Rufus is too young to be so precociously talented, but there you have it. This album oozes a maturity, guile and wit that you might expect from such veterans as Walter Becker and Donald Fagen of Steely Dan. The opening track 'cigarettes and chocolate milk' with it's almost 'thrown together in ten minutes' feel, evokes a world weariness in the mould of Leonard Cohen or Randy Newman, while 'shadows' demonstrates a slick sophistication, reminding me very much of KD Laing's 'Ingenuie'. But before you think I see Wainwright as some sort of pastiche composite of other artists, let me assure you this is one of the best albums I have heard in 2002. Hauntingly familiar but refreshingly original this album surfs a variety of moods from dark and slinky to light and poppy with engaging and intelligent lyrics all the way through.
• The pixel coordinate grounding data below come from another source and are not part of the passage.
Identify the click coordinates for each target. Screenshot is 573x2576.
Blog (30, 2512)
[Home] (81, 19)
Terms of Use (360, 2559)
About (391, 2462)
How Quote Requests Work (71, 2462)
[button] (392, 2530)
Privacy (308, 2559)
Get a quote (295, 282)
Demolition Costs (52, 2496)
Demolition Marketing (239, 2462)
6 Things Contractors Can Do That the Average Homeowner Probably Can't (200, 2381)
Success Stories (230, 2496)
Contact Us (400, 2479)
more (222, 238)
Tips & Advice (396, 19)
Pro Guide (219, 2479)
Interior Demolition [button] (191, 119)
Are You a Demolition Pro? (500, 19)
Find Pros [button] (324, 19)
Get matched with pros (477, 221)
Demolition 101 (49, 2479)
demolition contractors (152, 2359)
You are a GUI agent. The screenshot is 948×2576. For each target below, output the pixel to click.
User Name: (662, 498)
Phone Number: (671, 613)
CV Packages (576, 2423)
I hope it reaches a sizeable audience.
This was an album which I picked up after reading an exellent review in People magazine. I had absolutely no idea what the music was like or wheather it would appeal to me in any way. I have not heard anything from his first album, but let me tell you, I will. This record is absolutely unique. It hits emotional depths in the most unexpected places. I give it a 4 star rating, instead of a 5, because, I believe it drops in quality about halfway through and leads to what is basically an anti-climax. However, I love that it ends with a reprise of "Cigarettes and Chocolaite Milk", one of the strongest singles. Other favourites of mine include the eerily haunting "Shadows", the catchy, ironic, self-mocking"California" and one of the best songs of all time, the absolute masterpiece"Poses". I urge everyone to have this CD. It is a shame that it is going by unnoticed. Rufus deserves more than that.
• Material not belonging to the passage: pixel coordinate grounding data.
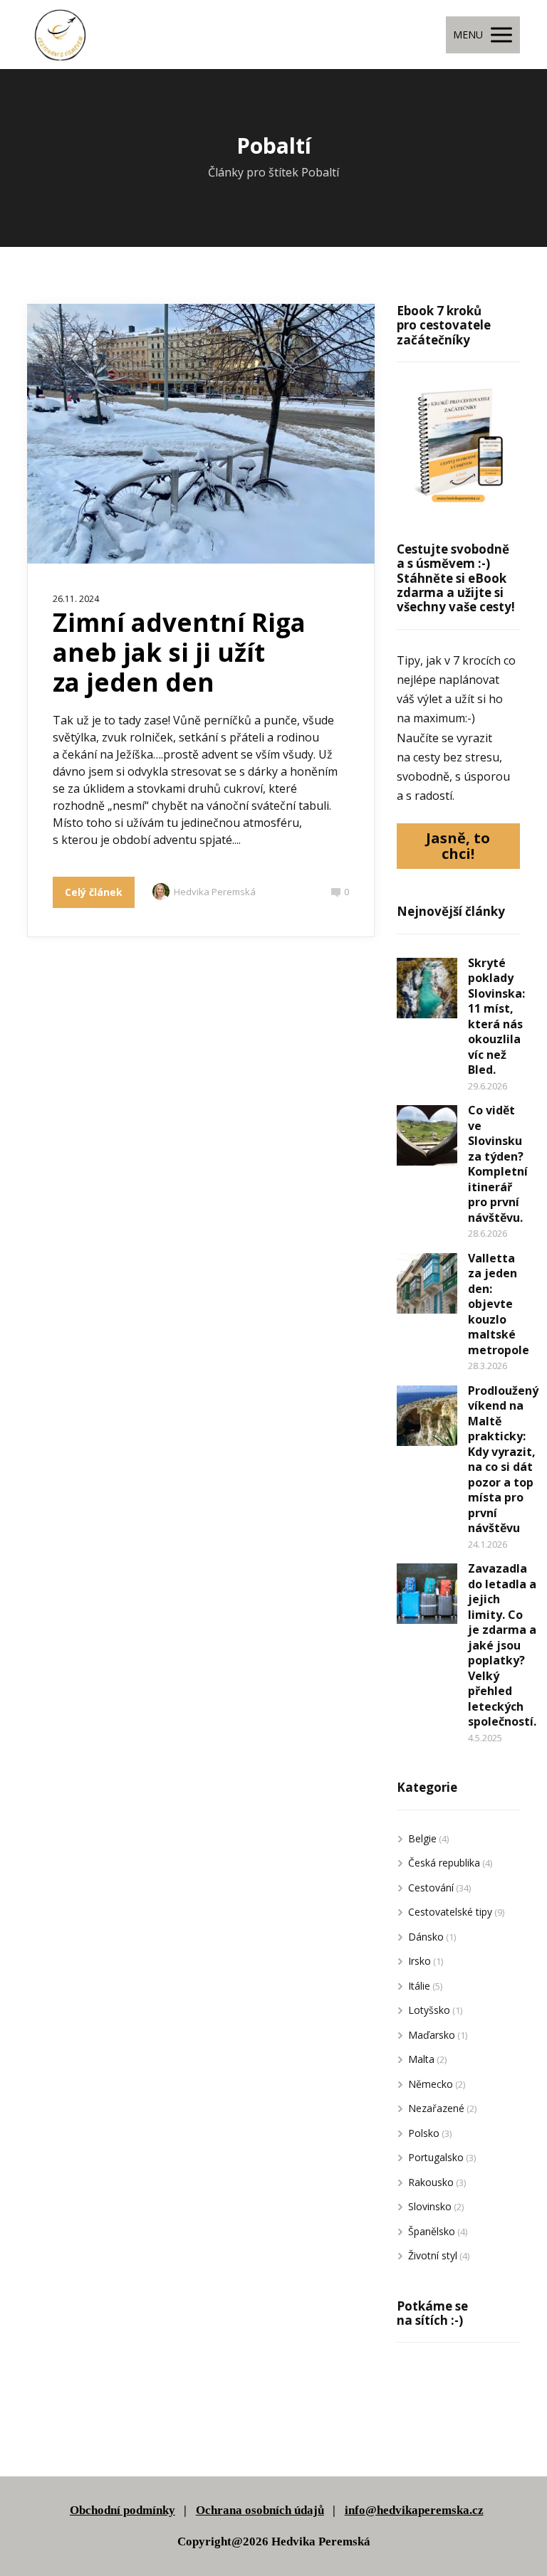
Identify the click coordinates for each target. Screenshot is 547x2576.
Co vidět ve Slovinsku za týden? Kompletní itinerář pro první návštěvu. (498, 1163)
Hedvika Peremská (215, 891)
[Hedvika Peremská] (60, 34)
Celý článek (94, 892)
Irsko (419, 1961)
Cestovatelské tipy (450, 1911)
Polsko (423, 2133)
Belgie (422, 1838)
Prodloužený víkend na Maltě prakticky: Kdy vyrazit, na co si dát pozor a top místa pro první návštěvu (503, 1459)
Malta (421, 2059)
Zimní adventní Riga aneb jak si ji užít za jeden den (179, 652)
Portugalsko (436, 2157)
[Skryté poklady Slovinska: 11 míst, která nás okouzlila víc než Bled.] (427, 988)
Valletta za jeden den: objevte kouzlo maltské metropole (498, 1304)
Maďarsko (431, 2035)
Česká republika (444, 1862)
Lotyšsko (429, 2010)
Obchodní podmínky (122, 2510)
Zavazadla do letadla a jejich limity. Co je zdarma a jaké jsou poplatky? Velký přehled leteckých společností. (502, 1645)
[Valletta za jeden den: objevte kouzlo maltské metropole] (427, 1283)
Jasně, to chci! (458, 845)
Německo (430, 2084)
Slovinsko (430, 2206)
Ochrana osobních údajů (260, 2510)
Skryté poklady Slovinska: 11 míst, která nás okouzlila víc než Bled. (496, 1016)
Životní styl (432, 2255)
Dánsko (426, 1936)
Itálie (419, 1985)
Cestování (431, 1887)
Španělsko (431, 2231)
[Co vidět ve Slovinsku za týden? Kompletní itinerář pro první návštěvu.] (427, 1135)
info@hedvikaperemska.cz (414, 2510)
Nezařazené (436, 2108)
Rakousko (431, 2182)
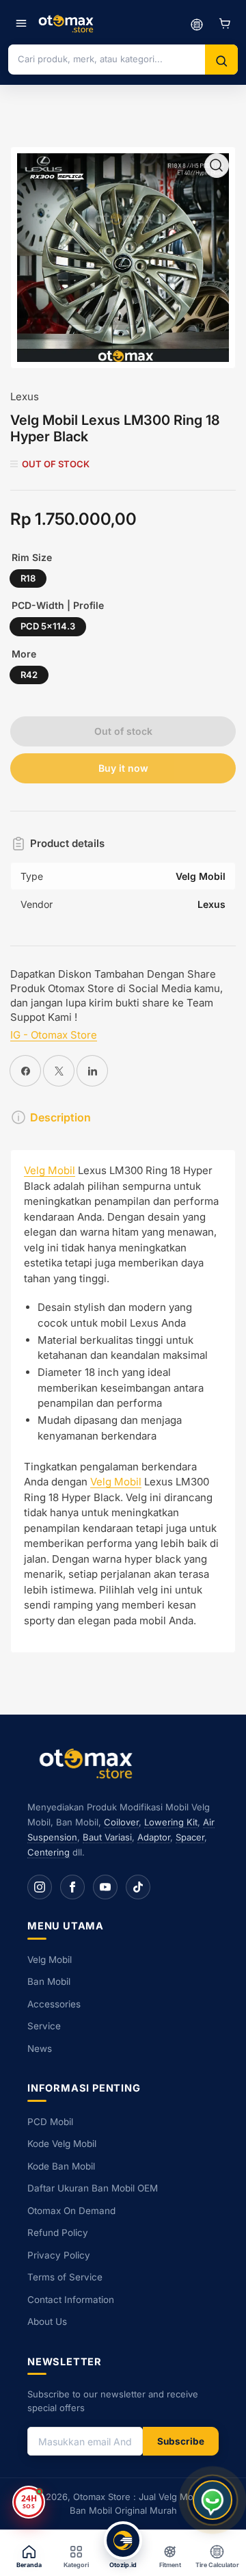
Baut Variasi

Having heard Want One and Want Two first I was reluctant to listen to Rufus Wainwrights earlier work in the fear that it would taint my view that Rufus is definitely a special musician. Poses is with no exception an outstanding album and each song possesses the distinct perfection of every track that I have heard. If you have enjoyed any of Rufus' music you will undoubtedly enjoy Poses, listen out for 'Cigarettes and Chocolate Milk' and 'California'.
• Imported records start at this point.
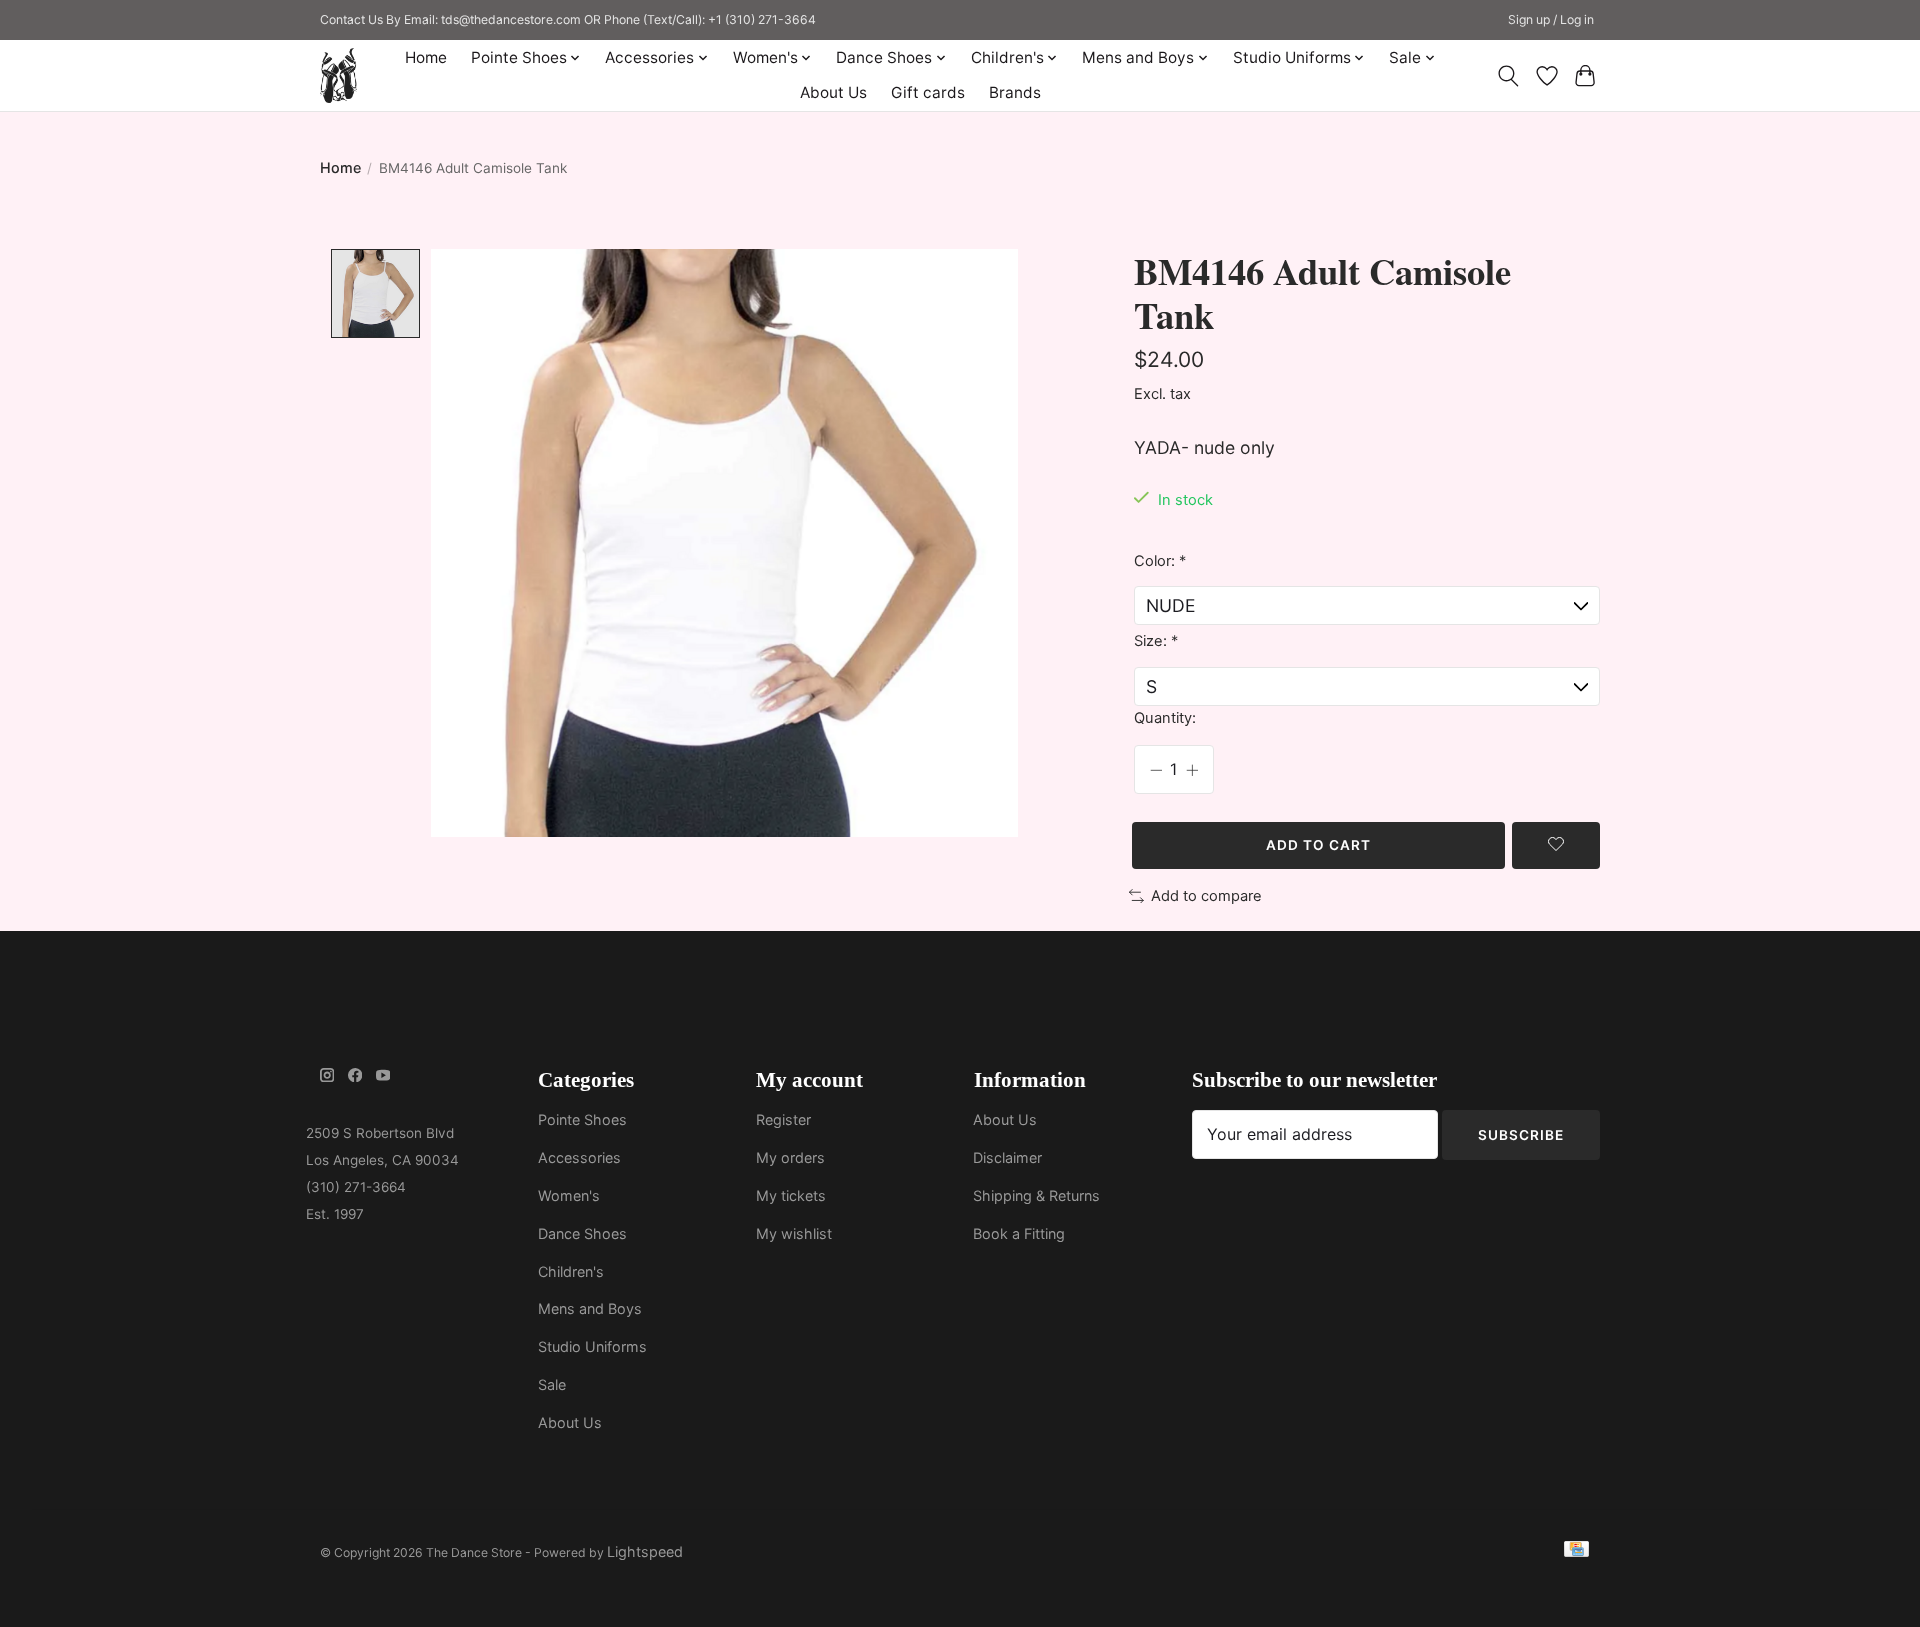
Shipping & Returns (1036, 1195)
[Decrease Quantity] (1156, 769)
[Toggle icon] (1508, 76)
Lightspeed (645, 1551)
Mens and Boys (590, 1308)
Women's (569, 1195)
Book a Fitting (1019, 1233)
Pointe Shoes (582, 1119)
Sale (552, 1384)
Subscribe (1521, 1135)
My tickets (791, 1195)
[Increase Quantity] (1192, 769)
Boy, is this record fantastic! I can't believe it's taken me so long to finally get round to picking it up, but now I'm really struggling to play anything else at the moment! The tunes are nothing short of fabulous - complex, detailed, subtle melodies are stamped all over this album, and it's been such a long time since I last fell for a record like I've fallen for this one. The only comparison I can really think of is to Jeff Buckley's "Grace", but only in that they share a very similar vibe and maturity - like "Grace" this record certainly doesn't reveal itself straight away, and even now I'm picking up quirks that I didn't spot immediately. Highly recommended!
I am ashamed to say i knew nothing of Rufus until the closing credits of a certain episode of Queer As Folk (U.S.) and was reduced to tears by Poses! I was blown away and haven't recovered yet! I got the album the next day, then the next album, and the next! - and then the DVD... I couldn't get my head around the music or him, and it's that 'unassimilateability' that keeps me hooked. I find him and it to be full of contradictions: he'll write a turn of phrase that makes me think of the Mamas & Papas and then follows it with a phrase of sheer inspiration. He'll write something that i would send back in a GCSE composition but follow it up with utter profundity. (Track 1 starts with utter triviality and becomes a song i'll never forget!) He does things that shouldn't work musically but put a hole in your heart. In short, what a breath of eternally fascinating, honest and touching fresh-air. The colour he brings to my life i would not be without.